Action item >>
The data below is to be written out exactly, with no pictures.

Extracted material >>
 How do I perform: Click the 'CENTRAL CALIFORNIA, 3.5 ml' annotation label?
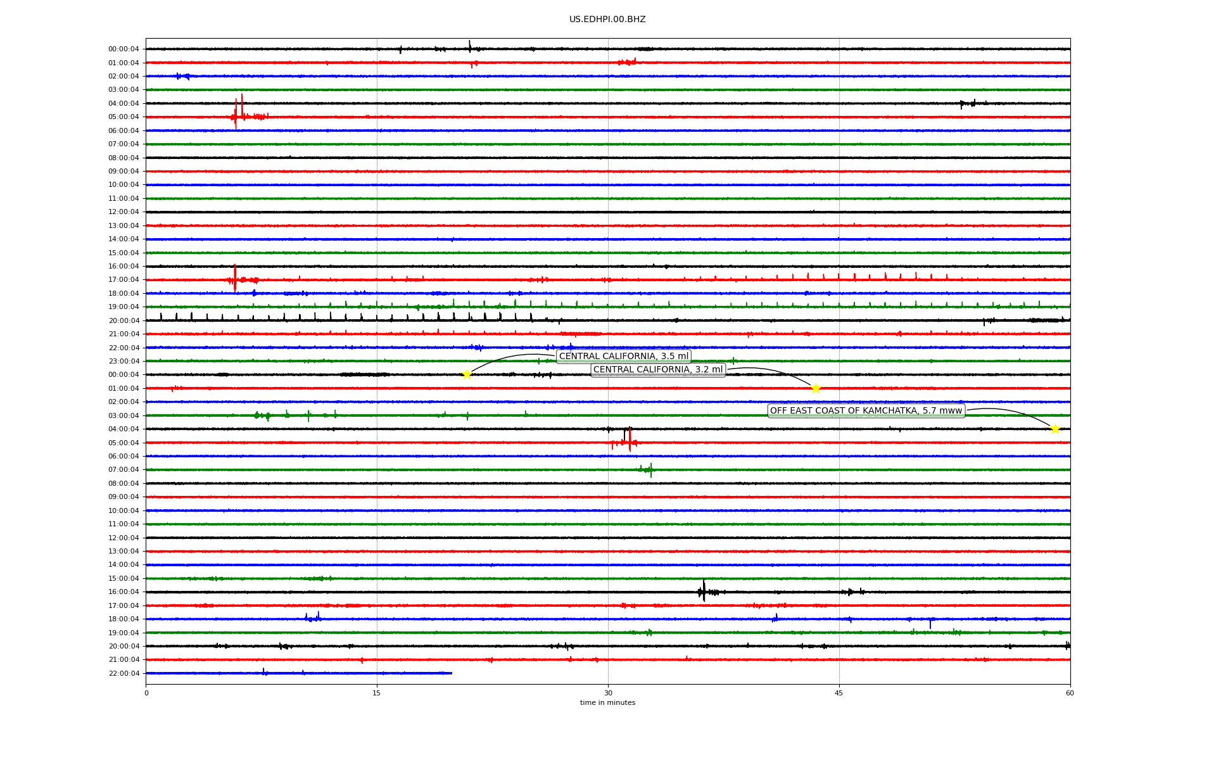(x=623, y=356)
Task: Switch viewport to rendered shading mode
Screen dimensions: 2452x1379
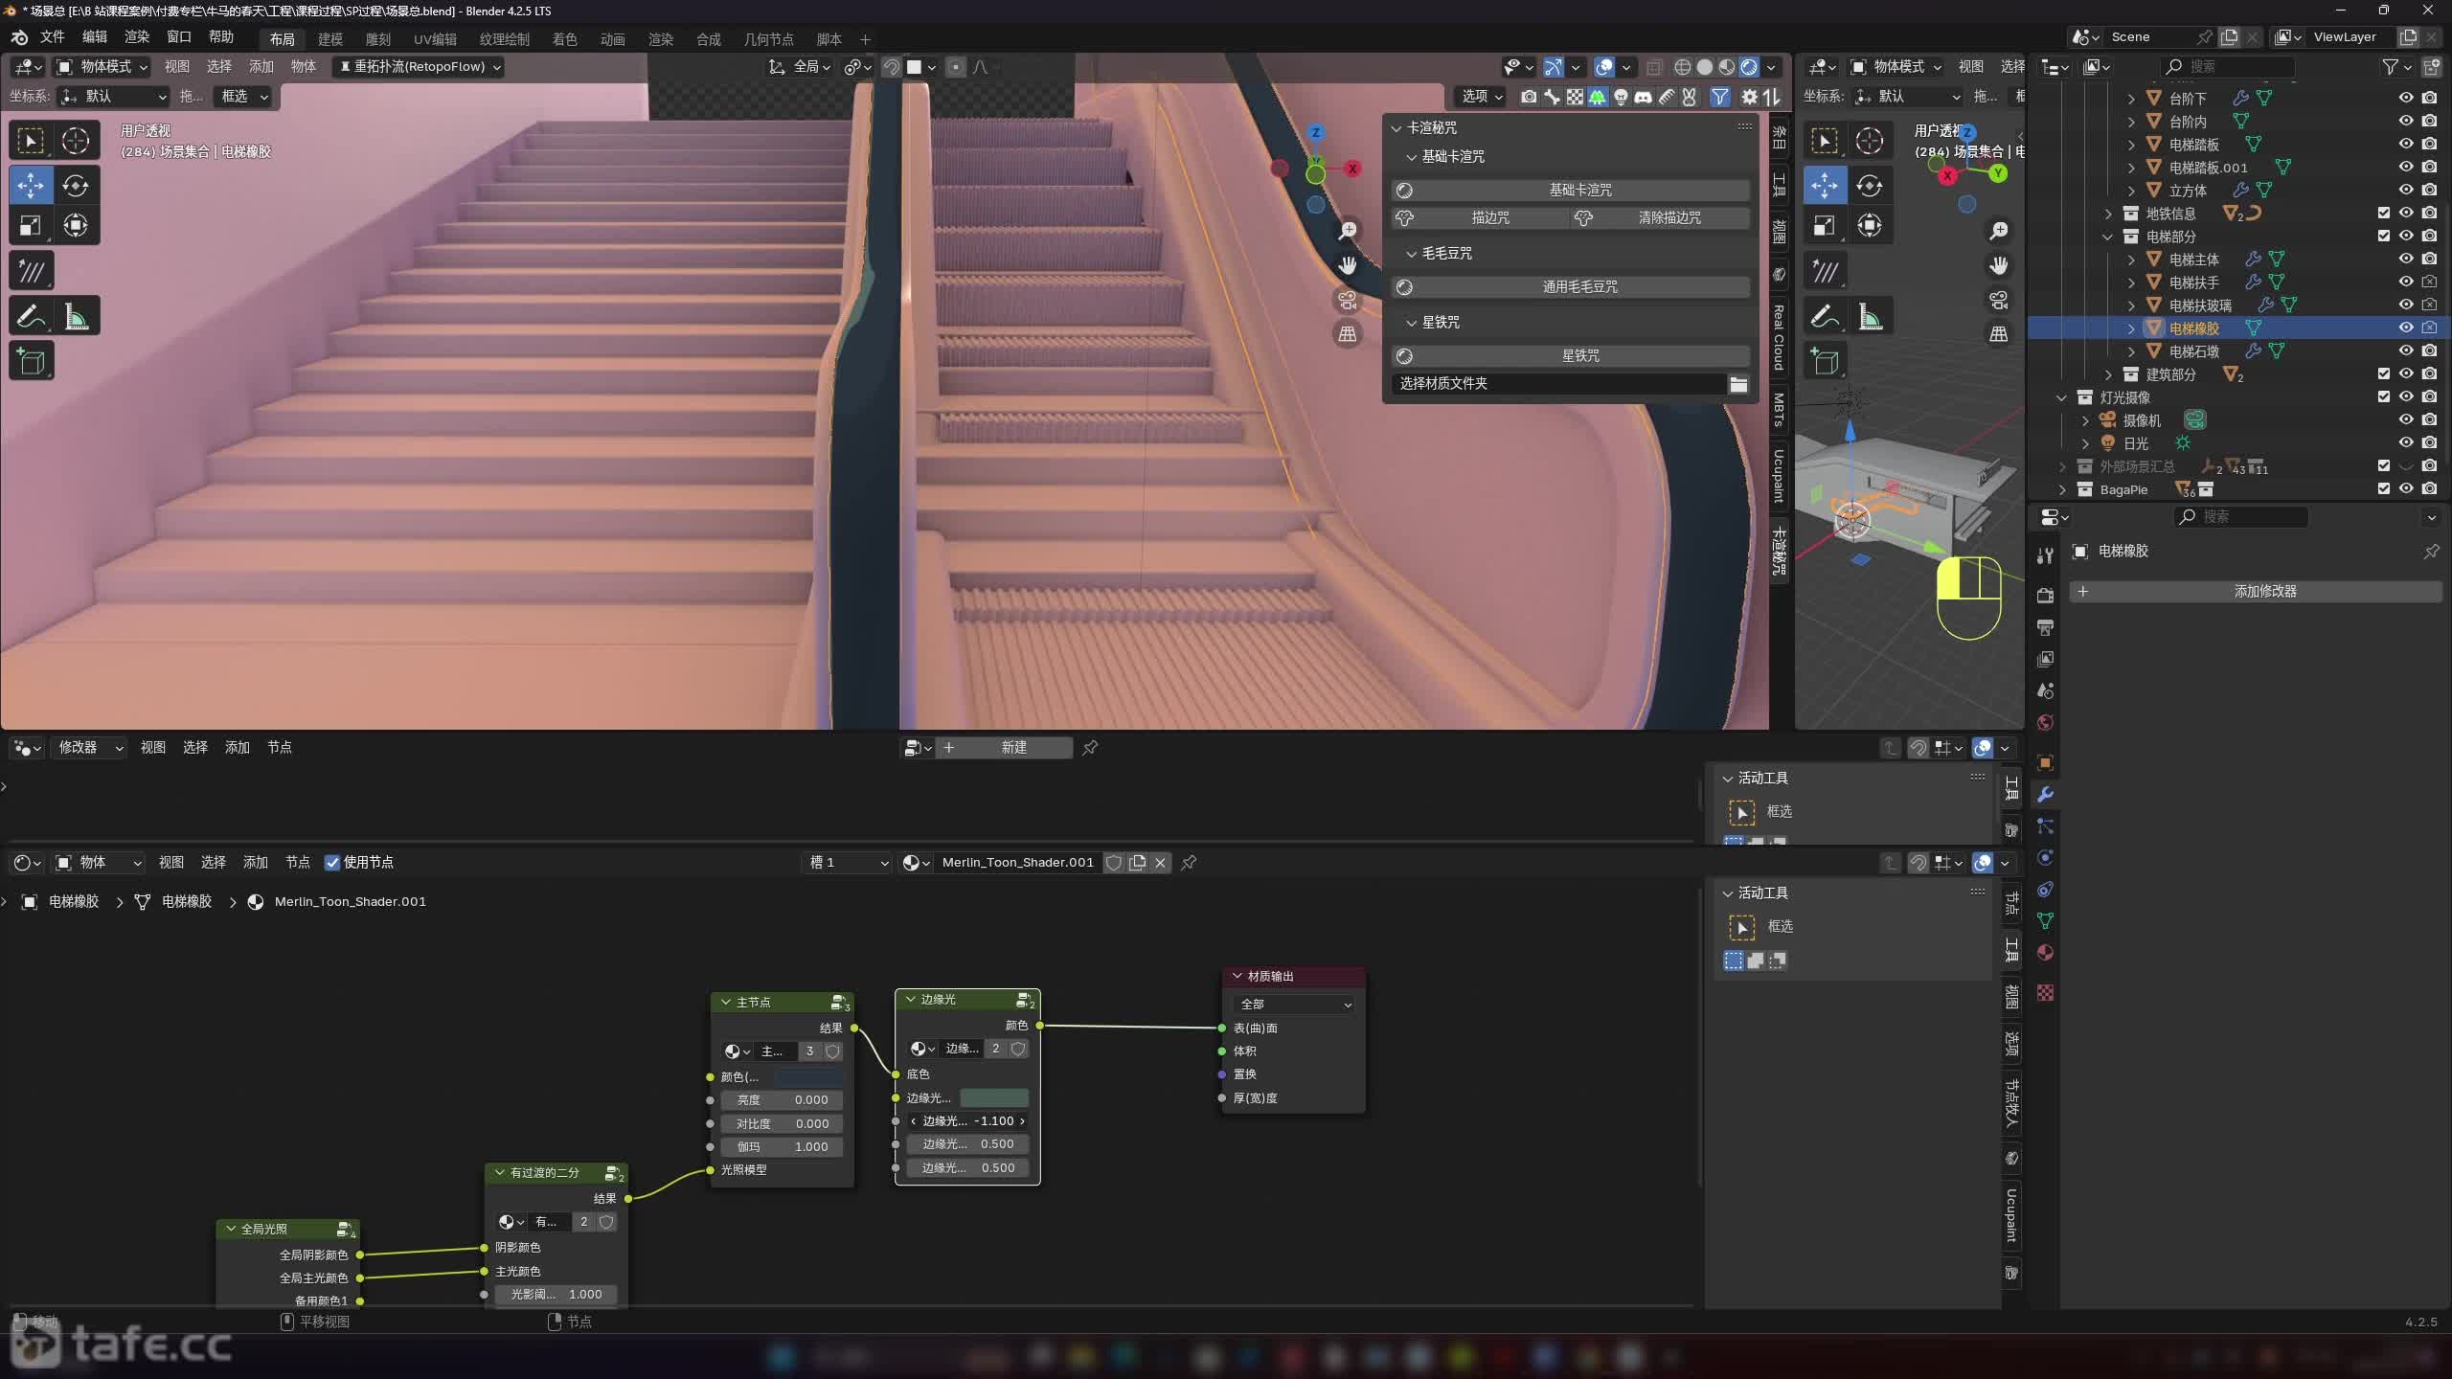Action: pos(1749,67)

Solution for this exercise >>
 How do I perform: Click the 'CENTRAL CALIFORNIA, 3.5 ml' annotation label?
(x=623, y=356)
Task: Switch viewport to rendered shading mode
Screen dimensions: 2452x1379
Action: pos(1749,67)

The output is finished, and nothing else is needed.